バスケットボール部には「勉強もしっかりやる」精神が根付いていて、試験前は休部期間になります。その間は自然と勉強に集中できます。ただ、他の学部以上に看護医療学部は課題も多いため、試験期間以外でも、勉強だけに注力したいときがあります。部の仲間たちに丁寧に説明することで、休みをもらうこともできます。看護医療学部のハードさを理解してくれており、文武両道の意識を高く持っている人が多い部活なので、活動しやすいです。一番大変なのは、レポートと試合が重なるときです。
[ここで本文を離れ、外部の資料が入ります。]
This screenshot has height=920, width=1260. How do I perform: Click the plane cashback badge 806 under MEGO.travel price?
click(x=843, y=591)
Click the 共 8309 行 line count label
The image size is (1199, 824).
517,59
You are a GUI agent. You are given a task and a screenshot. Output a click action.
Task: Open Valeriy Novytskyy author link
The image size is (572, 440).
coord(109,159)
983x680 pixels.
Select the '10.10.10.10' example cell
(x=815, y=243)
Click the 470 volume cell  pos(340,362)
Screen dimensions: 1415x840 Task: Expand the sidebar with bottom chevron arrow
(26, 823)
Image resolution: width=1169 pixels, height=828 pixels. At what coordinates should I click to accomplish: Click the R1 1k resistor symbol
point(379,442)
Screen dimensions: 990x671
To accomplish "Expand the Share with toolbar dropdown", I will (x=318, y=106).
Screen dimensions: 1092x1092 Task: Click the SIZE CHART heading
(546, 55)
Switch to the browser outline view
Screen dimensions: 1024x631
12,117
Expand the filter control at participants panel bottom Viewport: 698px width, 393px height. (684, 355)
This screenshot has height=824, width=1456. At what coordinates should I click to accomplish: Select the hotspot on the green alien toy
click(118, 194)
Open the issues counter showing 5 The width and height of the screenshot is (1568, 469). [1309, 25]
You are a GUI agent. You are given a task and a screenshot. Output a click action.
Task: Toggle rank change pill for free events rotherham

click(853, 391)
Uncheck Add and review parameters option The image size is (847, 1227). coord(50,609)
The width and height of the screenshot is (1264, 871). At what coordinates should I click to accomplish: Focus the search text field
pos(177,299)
そのときは練習後はすぐに帰って勉強したり、細かい空き時間や土日の部活がない時間を勉強にあてるなど、時間の使い方を工夫しています。

--将来はどんな看護師さんになりたいですか?

医療の知識や技術を十分に持っておくことが前提になりますが、入院生活時はもちろん手術時など、患者さんが不安を抱いてしまう瞬間にも、手術をすることで何がどう変わるかを丁寧に説明し、サポートを行い、安心して任せていただけるような、信頼の厚い看護師になりたいです。

--看護医療学部を目指す学生さんにメッセージをお願いします。

看護医療学部はもちろん看護を専門的に学ぶ場でもありますが、総合大学ならではの強みがあり、看護だけではなくさまざまな学びを得られます。他学部の学生とも交流できるため、広い視野を持つこともできるでしょう。また、卒業生の先輩方は、さまざまな進路へと進まれています。なかなかイメージしづらい職種でも、ロールモデルとなる先輩の姿を見ることで、こんな進路もあるのかと実感が湧きやすいのではないでしょうか。看護に限らず幅広く学びたい方にとって、4年間充実した生活を送ることのできる学部だと思います。